> [What you will do]
Using the entries that follow, give only the number of lines with the word "agent" in them.

[Pixel coordinate grounding data]
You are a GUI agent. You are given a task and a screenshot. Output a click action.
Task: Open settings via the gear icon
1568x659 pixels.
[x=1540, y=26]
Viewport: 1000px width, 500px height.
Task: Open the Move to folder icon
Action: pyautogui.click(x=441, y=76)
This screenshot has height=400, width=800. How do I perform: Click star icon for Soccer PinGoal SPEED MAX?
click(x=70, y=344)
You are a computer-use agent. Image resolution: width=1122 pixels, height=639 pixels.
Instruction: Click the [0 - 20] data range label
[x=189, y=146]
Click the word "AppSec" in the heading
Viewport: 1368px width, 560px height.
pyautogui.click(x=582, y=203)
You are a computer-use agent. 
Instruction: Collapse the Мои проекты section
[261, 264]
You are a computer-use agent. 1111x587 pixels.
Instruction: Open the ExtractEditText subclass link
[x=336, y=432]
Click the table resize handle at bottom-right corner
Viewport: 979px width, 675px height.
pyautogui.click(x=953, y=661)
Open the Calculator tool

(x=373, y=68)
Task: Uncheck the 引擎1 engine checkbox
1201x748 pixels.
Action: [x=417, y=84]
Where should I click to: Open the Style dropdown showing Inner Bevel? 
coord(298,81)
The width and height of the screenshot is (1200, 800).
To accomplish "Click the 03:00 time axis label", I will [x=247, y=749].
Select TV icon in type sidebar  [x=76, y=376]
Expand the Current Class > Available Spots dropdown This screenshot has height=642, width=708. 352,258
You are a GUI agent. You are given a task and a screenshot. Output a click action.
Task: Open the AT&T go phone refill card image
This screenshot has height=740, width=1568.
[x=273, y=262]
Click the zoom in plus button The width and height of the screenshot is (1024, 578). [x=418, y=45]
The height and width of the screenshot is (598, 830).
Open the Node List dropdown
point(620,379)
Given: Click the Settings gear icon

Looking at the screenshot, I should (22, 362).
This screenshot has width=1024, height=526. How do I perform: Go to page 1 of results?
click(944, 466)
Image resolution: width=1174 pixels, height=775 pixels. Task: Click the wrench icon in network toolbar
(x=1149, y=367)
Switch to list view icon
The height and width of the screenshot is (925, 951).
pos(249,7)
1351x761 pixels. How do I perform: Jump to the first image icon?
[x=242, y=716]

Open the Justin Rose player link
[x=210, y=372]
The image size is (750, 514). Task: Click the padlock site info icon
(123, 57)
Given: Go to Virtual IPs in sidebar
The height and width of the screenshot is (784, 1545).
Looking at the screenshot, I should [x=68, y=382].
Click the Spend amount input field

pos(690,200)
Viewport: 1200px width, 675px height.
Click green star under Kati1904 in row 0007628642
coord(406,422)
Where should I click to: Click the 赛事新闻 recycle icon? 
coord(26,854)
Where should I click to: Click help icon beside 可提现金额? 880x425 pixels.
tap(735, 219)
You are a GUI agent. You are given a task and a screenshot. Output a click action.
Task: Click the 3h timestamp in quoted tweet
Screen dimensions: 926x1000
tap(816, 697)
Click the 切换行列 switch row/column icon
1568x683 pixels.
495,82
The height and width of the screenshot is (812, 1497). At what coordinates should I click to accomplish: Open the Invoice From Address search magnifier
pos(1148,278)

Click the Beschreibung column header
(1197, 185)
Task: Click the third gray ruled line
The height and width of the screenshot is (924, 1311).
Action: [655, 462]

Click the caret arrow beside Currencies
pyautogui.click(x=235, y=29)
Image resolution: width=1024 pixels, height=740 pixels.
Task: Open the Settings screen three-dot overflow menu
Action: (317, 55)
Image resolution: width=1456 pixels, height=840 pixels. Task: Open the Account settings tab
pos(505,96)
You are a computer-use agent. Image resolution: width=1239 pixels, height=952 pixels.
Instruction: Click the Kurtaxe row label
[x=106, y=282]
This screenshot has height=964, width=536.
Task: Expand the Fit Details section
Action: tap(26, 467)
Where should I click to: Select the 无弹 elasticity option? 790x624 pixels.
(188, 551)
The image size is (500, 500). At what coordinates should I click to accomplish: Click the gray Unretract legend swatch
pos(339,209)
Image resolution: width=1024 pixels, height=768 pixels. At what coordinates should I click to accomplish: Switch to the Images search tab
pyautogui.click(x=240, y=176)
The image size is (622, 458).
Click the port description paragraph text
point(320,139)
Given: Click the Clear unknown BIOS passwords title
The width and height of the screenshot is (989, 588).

> [Solution to this problem]
7